Task directions – Please repeat the lines of the listing below, starting at the line that contains "Click the Help Center lightbulb icon" and ending at the line that contains "Click the 留言日期", with both of those lines included.

>> Start Given records

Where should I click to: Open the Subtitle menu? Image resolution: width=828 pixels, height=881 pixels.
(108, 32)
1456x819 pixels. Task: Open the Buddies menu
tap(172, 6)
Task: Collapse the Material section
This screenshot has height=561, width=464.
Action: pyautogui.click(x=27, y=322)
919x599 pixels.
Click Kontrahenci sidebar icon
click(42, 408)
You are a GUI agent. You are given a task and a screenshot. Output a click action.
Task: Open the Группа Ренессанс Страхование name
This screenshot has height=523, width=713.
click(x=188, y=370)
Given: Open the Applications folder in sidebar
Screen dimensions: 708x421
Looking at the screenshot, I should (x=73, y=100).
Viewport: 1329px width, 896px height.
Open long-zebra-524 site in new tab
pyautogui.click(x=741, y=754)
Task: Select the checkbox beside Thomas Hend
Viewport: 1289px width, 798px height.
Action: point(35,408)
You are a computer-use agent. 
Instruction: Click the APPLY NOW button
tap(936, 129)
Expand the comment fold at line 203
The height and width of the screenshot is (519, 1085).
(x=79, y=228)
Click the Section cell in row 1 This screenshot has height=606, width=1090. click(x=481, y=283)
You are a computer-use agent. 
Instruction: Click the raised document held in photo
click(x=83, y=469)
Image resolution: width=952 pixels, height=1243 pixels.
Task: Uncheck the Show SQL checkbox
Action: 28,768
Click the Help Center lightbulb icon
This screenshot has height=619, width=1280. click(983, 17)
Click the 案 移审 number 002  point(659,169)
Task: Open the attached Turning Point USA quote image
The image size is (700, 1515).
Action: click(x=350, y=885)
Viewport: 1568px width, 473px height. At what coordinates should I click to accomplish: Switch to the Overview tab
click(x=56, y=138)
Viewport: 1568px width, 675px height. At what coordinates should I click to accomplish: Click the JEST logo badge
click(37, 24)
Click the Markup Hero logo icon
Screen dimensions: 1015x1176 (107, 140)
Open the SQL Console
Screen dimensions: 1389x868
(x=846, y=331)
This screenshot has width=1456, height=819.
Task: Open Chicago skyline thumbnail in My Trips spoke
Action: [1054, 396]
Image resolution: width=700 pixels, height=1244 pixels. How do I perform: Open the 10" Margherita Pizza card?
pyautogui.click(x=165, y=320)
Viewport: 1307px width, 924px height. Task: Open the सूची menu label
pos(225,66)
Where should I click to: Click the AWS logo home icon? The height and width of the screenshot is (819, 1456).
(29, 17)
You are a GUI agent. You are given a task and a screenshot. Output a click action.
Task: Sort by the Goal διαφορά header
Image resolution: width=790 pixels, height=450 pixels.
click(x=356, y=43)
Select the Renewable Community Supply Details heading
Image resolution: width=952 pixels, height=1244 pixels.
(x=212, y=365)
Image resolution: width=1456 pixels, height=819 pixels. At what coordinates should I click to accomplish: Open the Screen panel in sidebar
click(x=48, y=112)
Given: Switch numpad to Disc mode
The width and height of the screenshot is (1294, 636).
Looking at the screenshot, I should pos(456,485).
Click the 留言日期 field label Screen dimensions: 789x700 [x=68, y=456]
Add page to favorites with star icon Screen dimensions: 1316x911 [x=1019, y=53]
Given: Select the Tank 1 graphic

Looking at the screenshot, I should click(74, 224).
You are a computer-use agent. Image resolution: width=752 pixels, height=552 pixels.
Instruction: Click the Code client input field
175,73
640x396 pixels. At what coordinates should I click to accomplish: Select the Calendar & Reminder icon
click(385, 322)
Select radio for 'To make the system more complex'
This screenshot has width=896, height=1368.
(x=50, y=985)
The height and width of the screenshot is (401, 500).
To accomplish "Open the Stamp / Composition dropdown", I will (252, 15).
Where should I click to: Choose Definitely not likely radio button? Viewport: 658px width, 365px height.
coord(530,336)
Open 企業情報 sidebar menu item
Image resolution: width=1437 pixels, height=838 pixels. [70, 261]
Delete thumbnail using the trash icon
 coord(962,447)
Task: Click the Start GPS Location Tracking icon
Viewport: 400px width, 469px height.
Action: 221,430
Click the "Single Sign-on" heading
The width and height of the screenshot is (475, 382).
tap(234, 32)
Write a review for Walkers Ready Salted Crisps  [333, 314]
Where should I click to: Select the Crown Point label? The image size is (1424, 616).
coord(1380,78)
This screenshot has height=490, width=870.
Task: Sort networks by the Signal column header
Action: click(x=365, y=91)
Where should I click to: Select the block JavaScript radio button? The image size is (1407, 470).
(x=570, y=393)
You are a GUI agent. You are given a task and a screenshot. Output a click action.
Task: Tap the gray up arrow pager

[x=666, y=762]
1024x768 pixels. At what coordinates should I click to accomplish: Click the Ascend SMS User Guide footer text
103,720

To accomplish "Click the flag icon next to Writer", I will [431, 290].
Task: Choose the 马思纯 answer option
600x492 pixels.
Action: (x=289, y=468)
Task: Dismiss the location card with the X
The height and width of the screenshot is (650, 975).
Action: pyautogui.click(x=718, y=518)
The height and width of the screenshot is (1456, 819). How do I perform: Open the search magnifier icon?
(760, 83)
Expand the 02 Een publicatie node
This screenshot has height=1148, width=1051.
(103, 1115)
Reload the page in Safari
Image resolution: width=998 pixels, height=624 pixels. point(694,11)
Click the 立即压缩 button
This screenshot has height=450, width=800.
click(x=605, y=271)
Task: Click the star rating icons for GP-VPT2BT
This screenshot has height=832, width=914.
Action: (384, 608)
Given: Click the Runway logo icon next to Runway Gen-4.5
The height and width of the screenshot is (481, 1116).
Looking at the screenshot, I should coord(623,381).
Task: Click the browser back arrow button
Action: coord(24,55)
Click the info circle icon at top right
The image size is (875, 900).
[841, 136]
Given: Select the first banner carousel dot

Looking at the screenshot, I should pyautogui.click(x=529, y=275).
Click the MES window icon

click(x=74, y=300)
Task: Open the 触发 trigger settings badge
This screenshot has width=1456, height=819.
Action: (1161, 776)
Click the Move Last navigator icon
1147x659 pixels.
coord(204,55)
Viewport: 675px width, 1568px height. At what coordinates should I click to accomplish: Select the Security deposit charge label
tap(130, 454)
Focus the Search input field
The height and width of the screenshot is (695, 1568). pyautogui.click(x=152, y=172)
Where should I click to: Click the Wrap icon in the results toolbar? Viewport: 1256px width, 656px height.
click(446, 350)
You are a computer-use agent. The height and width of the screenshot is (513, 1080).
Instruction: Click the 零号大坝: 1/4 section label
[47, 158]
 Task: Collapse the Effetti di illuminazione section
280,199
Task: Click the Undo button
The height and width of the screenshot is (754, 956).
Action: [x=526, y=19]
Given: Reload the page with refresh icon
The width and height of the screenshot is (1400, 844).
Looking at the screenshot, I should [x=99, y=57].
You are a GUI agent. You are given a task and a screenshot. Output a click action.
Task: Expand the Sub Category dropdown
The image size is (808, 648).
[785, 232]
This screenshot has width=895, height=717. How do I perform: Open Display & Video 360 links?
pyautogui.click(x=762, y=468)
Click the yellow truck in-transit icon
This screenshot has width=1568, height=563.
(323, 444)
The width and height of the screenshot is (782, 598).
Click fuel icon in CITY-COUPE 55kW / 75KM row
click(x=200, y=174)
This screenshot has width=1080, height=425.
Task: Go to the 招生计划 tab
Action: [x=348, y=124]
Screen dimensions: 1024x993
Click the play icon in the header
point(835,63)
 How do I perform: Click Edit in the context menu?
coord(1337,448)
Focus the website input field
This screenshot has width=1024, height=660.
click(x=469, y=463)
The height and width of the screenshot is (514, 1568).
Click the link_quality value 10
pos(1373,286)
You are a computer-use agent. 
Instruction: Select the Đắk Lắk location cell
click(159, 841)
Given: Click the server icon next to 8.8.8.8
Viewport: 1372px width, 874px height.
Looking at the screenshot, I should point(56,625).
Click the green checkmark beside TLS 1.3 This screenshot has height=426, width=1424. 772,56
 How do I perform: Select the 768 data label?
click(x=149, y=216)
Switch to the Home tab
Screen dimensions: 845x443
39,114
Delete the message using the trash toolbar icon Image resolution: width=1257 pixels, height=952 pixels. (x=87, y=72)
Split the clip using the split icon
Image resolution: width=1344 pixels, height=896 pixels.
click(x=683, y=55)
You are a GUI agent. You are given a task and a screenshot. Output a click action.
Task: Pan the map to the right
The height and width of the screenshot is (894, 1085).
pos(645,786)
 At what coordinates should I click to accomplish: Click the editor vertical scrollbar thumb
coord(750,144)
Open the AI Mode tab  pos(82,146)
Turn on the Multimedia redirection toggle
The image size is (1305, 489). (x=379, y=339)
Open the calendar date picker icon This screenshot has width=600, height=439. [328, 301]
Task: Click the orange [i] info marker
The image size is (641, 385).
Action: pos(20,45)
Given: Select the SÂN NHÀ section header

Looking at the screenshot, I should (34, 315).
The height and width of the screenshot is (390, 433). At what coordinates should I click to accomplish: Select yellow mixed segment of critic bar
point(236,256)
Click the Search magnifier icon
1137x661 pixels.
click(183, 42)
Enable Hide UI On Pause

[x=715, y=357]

>> End Given records

Answer to this problem –
Click the Help Center lightbulb icon
This screenshot has height=619, width=1280. click(983, 17)
Click the 案 移审 number 002  point(659,169)
Task: Open the attached Turning Point USA quote image
The image size is (700, 1515).
Action: click(x=350, y=885)
Viewport: 1568px width, 473px height. At what coordinates should I click to accomplish: Switch to the Overview tab
click(x=56, y=138)
Viewport: 1568px width, 675px height. At what coordinates should I click to accomplish: Click the JEST logo badge
click(37, 24)
Click the Markup Hero logo icon
Screen dimensions: 1015x1176 (107, 140)
Open the SQL Console
Screen dimensions: 1389x868
(x=846, y=331)
This screenshot has width=1456, height=819.
Task: Open Chicago skyline thumbnail in My Trips spoke
Action: [1054, 396]
Image resolution: width=700 pixels, height=1244 pixels. How do I perform: Open the 10" Margherita Pizza card?
pyautogui.click(x=165, y=320)
Viewport: 1307px width, 924px height. Task: Open the सूची menu label
pos(225,66)
Where should I click to: Click the AWS logo home icon? The height and width of the screenshot is (819, 1456).
(29, 17)
You are a GUI agent. You are given a task and a screenshot. Output a click action.
Task: Sort by the Goal διαφορά header
Image resolution: width=790 pixels, height=450 pixels.
click(x=356, y=43)
Select the Renewable Community Supply Details heading
Image resolution: width=952 pixels, height=1244 pixels.
(x=212, y=365)
Image resolution: width=1456 pixels, height=819 pixels. At what coordinates should I click to accomplish: Open the Screen panel in sidebar
click(x=48, y=112)
Given: Switch numpad to Disc mode
The width and height of the screenshot is (1294, 636).
Looking at the screenshot, I should pos(456,485).
Click the 留言日期 field label Screen dimensions: 789x700 [x=68, y=456]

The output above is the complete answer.